The power of collective research, task-based investigations and swarm intelligence

In January 2007 a well known computer scientist named Jim Gray was lost at sea off the California coast on his way to the Farallon islands.

It was a moment that many will remember either because Jim Gray was a big influence personally or professionally or because the method of the search for him was a real eye opener about the power of the Internet.  It was a group task-based investigation of epic proportions using the latest and greatest technology of the day.

I didn’t know him, but I will never forget what happened.  Not only did the Coast Guard’s air and surface search cover 40,000 square miles, but a distributed army of 12,000 people scanned NASA satellite imagery covering 30,000 square miles.  We all used Amazon’s Mechanical Turk to flip through tiles looking for a boat that would’ve been about 6 pixels in size.

They attacked the search in some phenomenal ways.  Here is Werner Vogel’s public call for help. You can also go back and read the daily search logs posted by his friends on the blog here.  Both Wired and the New York Times covered this incredible drama in detail.

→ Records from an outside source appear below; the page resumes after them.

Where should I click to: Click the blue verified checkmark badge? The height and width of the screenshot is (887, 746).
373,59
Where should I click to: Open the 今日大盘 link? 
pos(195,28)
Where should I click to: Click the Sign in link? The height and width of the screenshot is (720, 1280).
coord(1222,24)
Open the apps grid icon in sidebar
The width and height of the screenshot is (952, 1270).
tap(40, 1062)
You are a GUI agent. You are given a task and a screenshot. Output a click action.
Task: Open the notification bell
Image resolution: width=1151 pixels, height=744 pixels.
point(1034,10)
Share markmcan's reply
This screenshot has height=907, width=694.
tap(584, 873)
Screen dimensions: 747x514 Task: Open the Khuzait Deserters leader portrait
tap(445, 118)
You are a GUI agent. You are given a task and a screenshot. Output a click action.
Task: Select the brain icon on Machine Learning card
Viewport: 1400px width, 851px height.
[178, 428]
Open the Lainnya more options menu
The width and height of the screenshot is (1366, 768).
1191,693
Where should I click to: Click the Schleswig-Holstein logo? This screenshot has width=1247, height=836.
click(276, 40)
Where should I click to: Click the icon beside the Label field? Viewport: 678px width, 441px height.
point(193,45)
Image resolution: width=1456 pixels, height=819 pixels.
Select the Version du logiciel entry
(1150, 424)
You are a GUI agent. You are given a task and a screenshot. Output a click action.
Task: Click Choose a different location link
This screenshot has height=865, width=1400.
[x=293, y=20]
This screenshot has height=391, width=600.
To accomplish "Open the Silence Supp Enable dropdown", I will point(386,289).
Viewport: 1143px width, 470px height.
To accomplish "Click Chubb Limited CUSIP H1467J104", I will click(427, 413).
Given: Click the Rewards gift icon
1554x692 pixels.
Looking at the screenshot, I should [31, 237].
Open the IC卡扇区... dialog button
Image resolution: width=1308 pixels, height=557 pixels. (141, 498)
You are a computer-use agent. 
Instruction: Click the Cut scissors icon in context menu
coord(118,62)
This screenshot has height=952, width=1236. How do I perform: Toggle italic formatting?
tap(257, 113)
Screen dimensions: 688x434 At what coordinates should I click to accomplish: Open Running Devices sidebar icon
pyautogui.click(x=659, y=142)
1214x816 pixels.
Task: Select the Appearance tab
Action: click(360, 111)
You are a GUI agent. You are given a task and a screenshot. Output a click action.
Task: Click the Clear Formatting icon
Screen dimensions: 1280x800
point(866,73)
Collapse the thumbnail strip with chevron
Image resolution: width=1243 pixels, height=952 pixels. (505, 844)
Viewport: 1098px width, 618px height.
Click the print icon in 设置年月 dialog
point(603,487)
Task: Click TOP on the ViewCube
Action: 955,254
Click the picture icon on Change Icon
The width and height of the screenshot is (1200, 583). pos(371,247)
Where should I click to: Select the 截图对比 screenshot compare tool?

Since then we’ve seen the Internet come to the rescue or at least try to make a difference using similar crowdmapping techniques.  Perhaps the most powerful example is the role crisis mappers and the Ushahidi platform played in the major Haiti earthquake in 2010.

But it’s not just crisis where these technologies are serving a public good.  We’ve seen these swarming techniques applied in a range of ways for journalism and many other activities on the Internet.

Perhaps the gold standard for collective investigative reporting is the MPs Expenses experiment by Simon Willison at the Guardian where 170,000 documents were reviewed by 15,000 people in the first 80 hours after it went live.  The Guardian has deployed its readers to uncover truth in a range of different stories, most recently with the Privatised Public Spaces story.  We’ve also looked at crowdmapping broadband speeds across the UK, and Joanna Geary’s ‘Tracking the Trackers‘ project uncovered some fascinating data about the worst web browser cookie abusers.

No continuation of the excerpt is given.